All of the above boils down to having people on staff doing all the boring, costly things that reduce the pain of companies using the software. Those things are not fun, so they tend not to happen consistently by open source volunteers, so they have to be paid for, hence "enterprise", as end users don't value these enough to pay for them over free but big businesses do.


> e.g. don't EOL something just because it's 5 years old, etc

How about "Don't say at release time that you'll support something for 10 years, and then change your mind a year later and say that you'll be dropping support in a year?"

(Yeah, I'm still not over that)


For the purposes of avoiding trademark infringement all RHEL clones go out of their way to avoid mentioning Red Hat, thusly Red Hat Enterprise Linux and all derived from its sources tend to get lumped together as “Enterprise Linux”


Sure, but what makes Rocky "enterprise"? Is it just marketing or can everything be "enterprise"? Is Windows not "enterprise"?


To me, being "enterprise" means shipping/supporting running enterprise functions on the OS. So things like network information services, databases, perhaps giving options of filesystems that can handle extremely large sizes, cluster support, added support from the vendor, etc.

Stuff that a typical desktop user probably won't run or use. Maybe they can if they really wanted to, but not the common use case.

>Is Windows not "enterprise"?

Funny you ask when Microsoft literally sells a version of Windows called "Windows Enterprise". https://www.microsoft.com/en-us/windowsforbusiness/compare

Find the differences between Windows 10 Home and Windows 10 Enterprise and that may help you understand what makes Rocky Linux also enterprise.
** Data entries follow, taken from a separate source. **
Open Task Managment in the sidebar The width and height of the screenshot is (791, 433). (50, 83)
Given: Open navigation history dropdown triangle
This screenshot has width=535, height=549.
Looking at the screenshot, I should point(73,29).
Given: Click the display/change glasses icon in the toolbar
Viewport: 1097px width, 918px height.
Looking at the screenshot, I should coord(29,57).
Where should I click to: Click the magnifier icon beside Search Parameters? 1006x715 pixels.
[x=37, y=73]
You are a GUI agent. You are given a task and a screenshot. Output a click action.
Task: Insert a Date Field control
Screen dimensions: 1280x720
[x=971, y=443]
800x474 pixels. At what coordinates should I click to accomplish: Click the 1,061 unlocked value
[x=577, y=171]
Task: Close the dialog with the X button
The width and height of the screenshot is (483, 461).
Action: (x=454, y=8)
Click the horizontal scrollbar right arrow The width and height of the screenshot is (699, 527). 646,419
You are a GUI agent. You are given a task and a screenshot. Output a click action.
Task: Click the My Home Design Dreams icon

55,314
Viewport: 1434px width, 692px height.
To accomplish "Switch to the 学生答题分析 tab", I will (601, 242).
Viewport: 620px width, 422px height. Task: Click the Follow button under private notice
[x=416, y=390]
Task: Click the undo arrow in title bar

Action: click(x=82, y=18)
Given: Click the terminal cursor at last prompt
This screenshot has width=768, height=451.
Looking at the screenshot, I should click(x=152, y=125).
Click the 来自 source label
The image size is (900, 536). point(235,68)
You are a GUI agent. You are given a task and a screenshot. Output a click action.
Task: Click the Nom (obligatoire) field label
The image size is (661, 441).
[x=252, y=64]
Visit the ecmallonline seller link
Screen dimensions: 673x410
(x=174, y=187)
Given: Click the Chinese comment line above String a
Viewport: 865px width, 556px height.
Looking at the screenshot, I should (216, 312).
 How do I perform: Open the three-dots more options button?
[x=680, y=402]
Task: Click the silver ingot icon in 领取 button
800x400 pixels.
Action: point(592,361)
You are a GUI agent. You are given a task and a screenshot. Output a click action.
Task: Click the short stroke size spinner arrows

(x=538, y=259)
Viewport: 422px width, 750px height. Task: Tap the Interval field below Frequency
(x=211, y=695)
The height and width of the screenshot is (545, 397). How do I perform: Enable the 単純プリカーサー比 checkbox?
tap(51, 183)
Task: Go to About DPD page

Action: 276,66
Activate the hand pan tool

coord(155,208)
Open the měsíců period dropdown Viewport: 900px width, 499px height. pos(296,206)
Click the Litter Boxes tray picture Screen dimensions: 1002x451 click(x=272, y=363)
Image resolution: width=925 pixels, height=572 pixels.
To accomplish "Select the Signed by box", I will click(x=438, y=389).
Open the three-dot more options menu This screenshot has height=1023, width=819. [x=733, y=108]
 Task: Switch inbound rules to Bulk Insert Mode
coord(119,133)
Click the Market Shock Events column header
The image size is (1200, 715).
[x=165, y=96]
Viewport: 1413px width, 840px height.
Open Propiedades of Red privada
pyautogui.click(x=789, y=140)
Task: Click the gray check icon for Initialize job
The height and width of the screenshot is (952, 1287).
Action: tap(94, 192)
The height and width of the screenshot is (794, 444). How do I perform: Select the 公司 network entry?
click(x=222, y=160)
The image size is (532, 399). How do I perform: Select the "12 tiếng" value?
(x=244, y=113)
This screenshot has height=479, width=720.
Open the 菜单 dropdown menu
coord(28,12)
Rocky aim for “bug for bug” compatibility with RHEL.

Red Hat target RHEL to a conservative, enterprise audience who look for a long lived well supported operating system, Rocky (and CentOS before it) court the same audience.

The primary difference being that RHEL is a premium product differentiated by the Red Hat support, training and documentation offering.

Support in so far as Red Hat will work with you to troubleshoot your OS issues, and issue custom patches to the packages they supply that you’re encountering issues with etc etc.

Training in that Red Hat offer many training courses and certifications in the usage and deployment of their many software packages and collections (System Administration, Troubleshooting & Diagnosis, High Availability Cluster administration etc etc)

If you look at Microsoft’s offering for Windows server you’ll see many parallels in the offerings that Red Hat present.


Being based on Red Hat by way of CentOS, who's full name initial-ized as RHEL is "Red Hat Enterprise Linux"


* Long-term stability and ABI guarantees. A software / hardware stack for a platform that isn't going to change or break underneath your feet while still receiving bugfixes and security updates for multiple years.

* A software stack that large third-party vendors of software and hardware are willing to certify their products against, e.g. SAP, databases, etc.

* Support contracts


In my world: Something that comes with and 24/7 support contract.